SAX reads and parses XML directly, streaming it into your app just like an InputStream, whereas DOM reads the whole file in one method call AND parses the whole file (which could easily take millions of milliseconds) and then - eventually - lets you start interacting with it.

another example:

<?xml version="1.0" encoding="UTF-8"?>
<Recipe name="bread" prep_time="5 mins" cook_time="3 hours">
  <title>Basic bread</title>
  <ingredient amount="3" unit="cups">Flour</ingredient>
  <ingredient amount="0.25" unit="ounce">Yeast</ingredient>
  <ingredient amount="1.5" unit="cups">Warm Water</ingredient>
  <ingredient amount="1" unit="teaspoon">Salt</ingredient>
  <Instructions>
   <step>Mix all ingredients together, and knead thoroughly.</step>
   <step>Cover with a cloth, and leave for one hour in warm room.</step>
   <step>Knead again, place in a tin, and then bake in the oven.</step>
  </Instructions>
</Recipe>
?bml(version="1.0",encoding="UTF-8")?
Recipe(name="bread",prep_time="5 mins",cook_time="3 hours")
{
  title{Basic bread}
  ingredient(amount="3",unit="cups"){Flour}
  ingredient(amount="0.25",unit="ounce"){Yeast}
  ingredient(amount="1.5",unit="cups"){Warm Water}
  ingredient(amount="1",unit="teaspoon"){Salt}
  Instructions
  {
   step{Mix all ingredients together, and knead thoroughly.}
   step{Cover with a cloth, and leave for one hour in warm room.}
   step{Knead again, place in a tin, and then bake in the oven.}
  }
}

(“bml” being, of course, “better markup language” ;D)

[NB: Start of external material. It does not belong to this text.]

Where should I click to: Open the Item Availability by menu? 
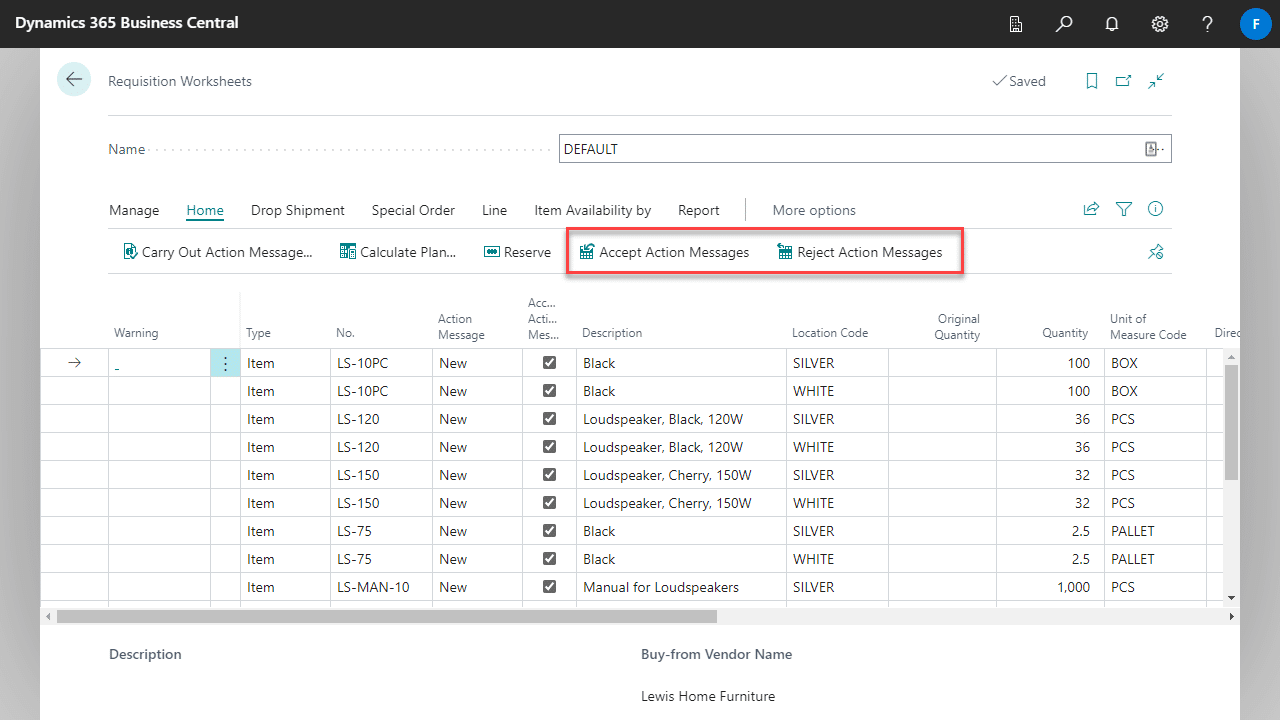(x=592, y=210)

btw, I’m not terribly serious with this. :wink:

xml is good enough for what it was designed for. It’s not perfect, of course, but I recognize that that is almost a religious issue, so my opinions are just that… opinions.

Those verbose closing tags aren’t that bad, consider how well XML compresses, the ending tag in the compressed format is at worst a back reference to the full text of the starting tag. Usually the tags are repeated enough that most instances compress optimally.

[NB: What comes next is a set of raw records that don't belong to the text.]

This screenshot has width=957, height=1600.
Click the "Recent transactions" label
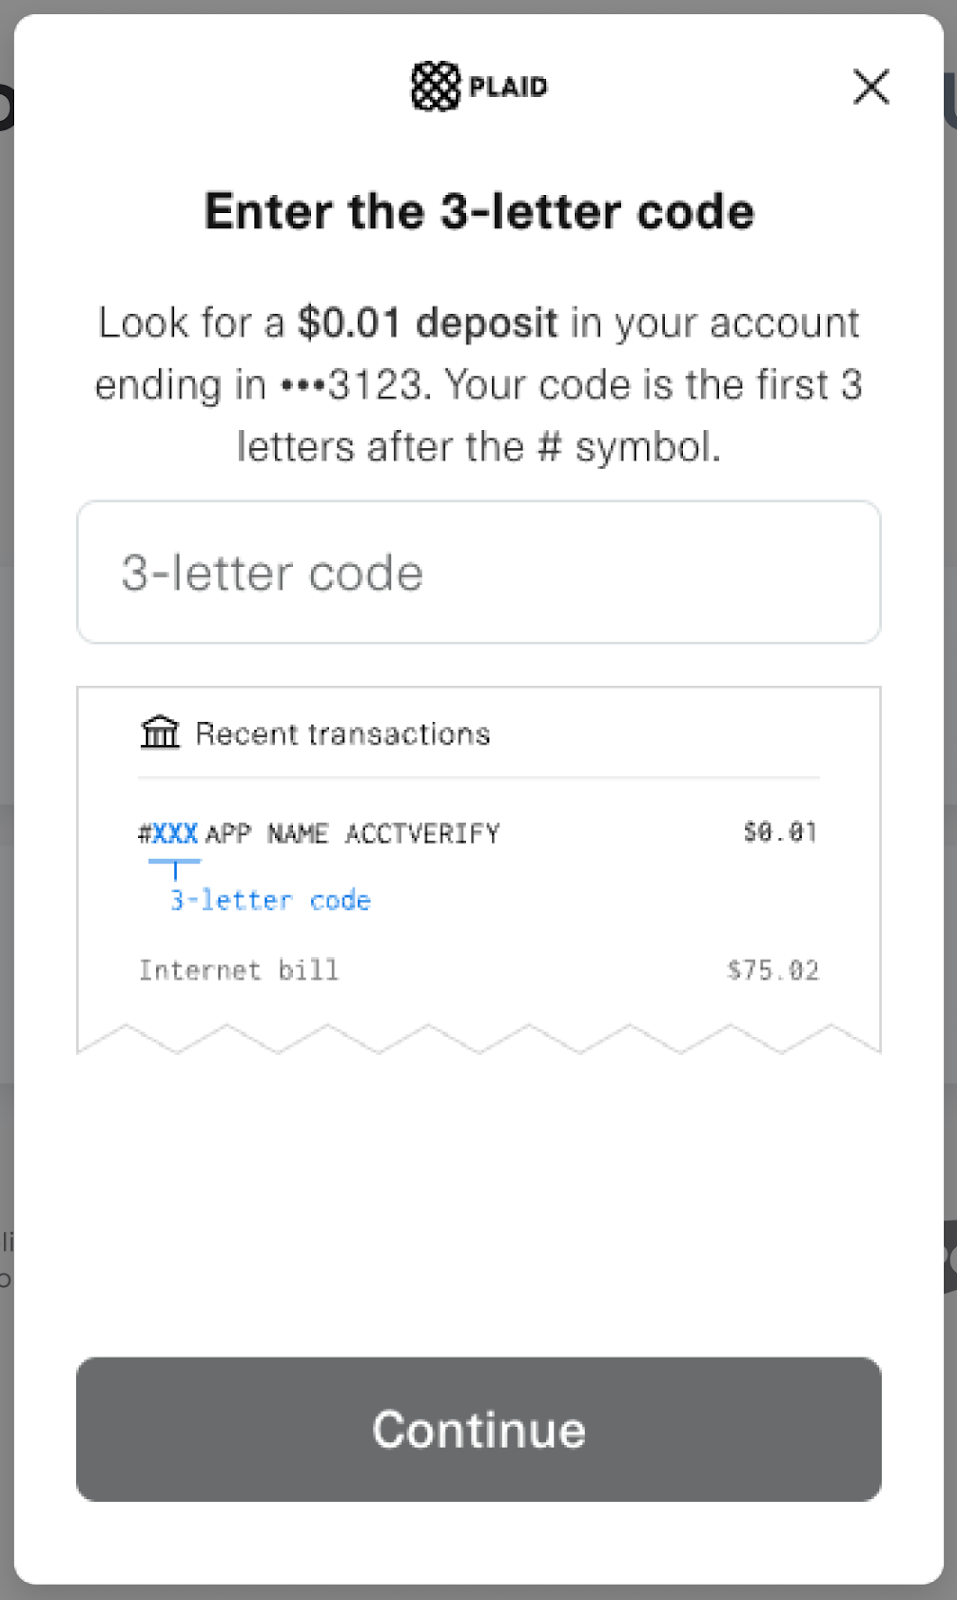click(x=342, y=734)
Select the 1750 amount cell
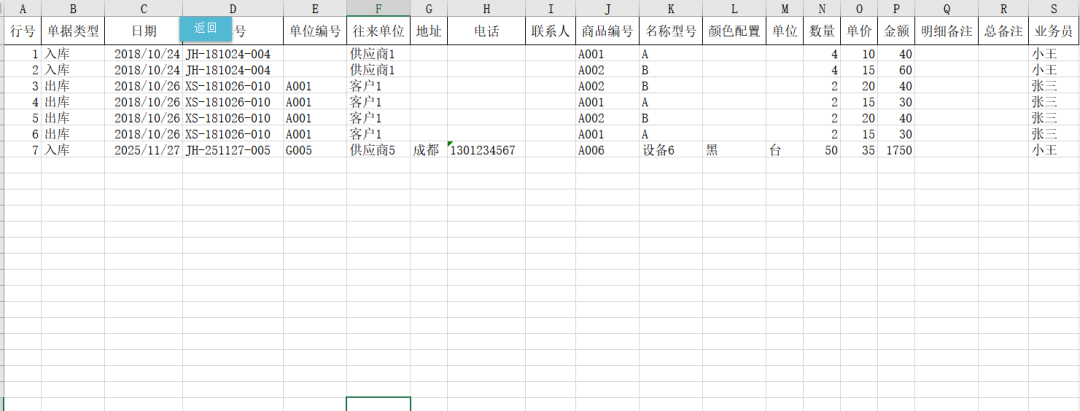This screenshot has width=1080, height=411. click(x=896, y=150)
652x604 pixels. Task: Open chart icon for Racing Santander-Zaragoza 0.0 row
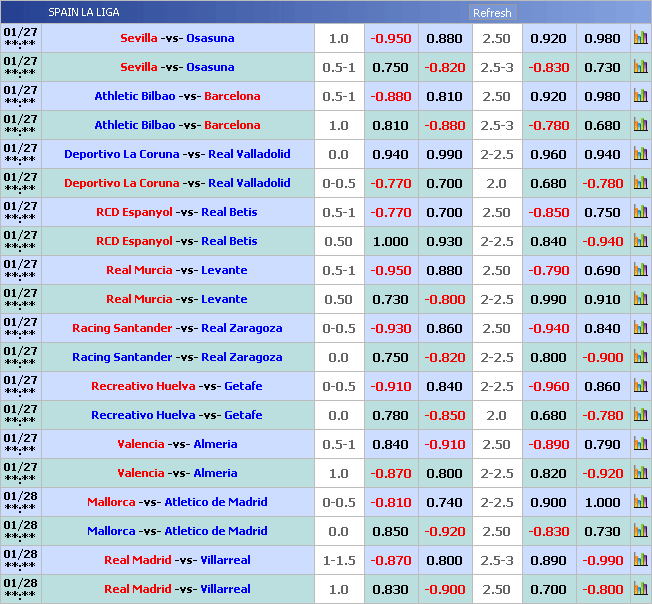[640, 357]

Also, your examples are all fitting on one page. I do have problems matching braces in Java for large methods that don’t fit on one screen with heavily nested blocks. Ignore for the moment the argument that such methods are “too big” ;-). You often see people putting comments by the closing brace just for the purpose of identifying what it goes with.

Anyway XML is a heck of a lot better than some of those icky unix shell things where ‘case’ blocks are closed off with ‘esac’ or some other silliness. :slight_smile:

[quote]Very very offtopic:
Could someone explain to me why the industry seemingly blindly decided to go with a format that requires each tag name to be entered twice even when there’s no chance of conflict?
[/quote]
Easy to parse with parsebots. Easy for creating a excerpts from lots of a completely unknown data, thus create meningless databases. Improvements, and rigidization of HTML. Rigidization is for some math brains nice things, I don’t think so. Simplification of a unclosed tag problem. Hype. Buzzword. And other reason somewhat similar to UML reasons.

What if you’d like to have a nice block of tags plugged into each other? If you’d have a simple programmer convention for closing braces it might be impossible.